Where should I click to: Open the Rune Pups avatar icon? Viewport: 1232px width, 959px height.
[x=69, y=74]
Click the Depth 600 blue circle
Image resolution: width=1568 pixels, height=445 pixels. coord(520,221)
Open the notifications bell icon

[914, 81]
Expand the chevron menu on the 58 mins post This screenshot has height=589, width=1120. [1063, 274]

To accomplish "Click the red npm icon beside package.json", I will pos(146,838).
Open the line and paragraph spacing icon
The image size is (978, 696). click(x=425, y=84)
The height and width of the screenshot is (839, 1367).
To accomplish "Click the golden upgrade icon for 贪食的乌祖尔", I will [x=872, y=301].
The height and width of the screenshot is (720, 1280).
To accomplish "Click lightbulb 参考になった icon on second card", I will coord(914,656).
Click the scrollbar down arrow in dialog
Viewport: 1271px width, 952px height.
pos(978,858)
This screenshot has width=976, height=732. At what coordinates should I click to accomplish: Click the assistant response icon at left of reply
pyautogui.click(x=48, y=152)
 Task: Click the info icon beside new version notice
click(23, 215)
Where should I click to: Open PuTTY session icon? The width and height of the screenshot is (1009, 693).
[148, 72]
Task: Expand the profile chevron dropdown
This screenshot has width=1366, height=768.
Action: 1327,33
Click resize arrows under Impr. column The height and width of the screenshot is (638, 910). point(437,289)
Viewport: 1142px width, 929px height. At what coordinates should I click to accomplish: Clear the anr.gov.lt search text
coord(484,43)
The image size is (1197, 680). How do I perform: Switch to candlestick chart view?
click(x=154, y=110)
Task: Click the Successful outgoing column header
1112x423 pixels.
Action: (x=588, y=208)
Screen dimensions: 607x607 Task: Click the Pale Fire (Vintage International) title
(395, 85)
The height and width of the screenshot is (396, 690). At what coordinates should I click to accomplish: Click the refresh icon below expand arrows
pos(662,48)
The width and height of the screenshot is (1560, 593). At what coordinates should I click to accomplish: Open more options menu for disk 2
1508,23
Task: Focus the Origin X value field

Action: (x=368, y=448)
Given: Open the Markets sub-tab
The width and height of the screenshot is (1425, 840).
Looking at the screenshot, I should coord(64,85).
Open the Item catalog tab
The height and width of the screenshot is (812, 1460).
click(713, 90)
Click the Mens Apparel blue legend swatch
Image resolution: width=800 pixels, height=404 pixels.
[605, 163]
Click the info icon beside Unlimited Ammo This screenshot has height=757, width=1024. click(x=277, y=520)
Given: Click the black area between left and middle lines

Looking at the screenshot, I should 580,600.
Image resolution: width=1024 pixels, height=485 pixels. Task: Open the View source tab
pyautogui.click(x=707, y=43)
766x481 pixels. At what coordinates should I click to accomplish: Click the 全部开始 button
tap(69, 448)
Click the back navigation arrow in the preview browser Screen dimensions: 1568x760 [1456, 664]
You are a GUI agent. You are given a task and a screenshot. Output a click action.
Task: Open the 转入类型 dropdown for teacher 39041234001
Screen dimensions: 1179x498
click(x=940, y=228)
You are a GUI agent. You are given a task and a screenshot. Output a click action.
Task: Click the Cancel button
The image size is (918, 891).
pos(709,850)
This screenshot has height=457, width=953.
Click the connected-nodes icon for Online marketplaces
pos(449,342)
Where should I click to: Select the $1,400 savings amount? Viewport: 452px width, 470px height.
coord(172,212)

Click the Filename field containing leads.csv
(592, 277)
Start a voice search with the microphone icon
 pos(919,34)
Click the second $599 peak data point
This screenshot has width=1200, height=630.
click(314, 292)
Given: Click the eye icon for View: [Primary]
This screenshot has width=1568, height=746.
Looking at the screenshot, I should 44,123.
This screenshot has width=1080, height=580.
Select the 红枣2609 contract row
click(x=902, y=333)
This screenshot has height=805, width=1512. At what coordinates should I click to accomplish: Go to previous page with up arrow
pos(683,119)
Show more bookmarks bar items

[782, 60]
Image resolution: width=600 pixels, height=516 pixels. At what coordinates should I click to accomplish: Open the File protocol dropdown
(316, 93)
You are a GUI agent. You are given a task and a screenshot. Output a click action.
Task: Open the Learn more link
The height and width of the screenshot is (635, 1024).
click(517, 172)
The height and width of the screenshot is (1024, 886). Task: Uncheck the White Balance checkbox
■ ■ ■
Look above for the line with "Click the Filename field containing leads.csv" and the line with "This screenshot has width=1080, height=580."; transcribe both and all lines in between, exactly, and nothing else.

Click the Filename field containing leads.csv
(592, 277)
Start a voice search with the microphone icon
 pos(919,34)
Click the second $599 peak data point
This screenshot has width=1200, height=630.
click(314, 292)
Given: Click the eye icon for View: [Primary]
This screenshot has width=1568, height=746.
Looking at the screenshot, I should 44,123.
This screenshot has width=1080, height=580.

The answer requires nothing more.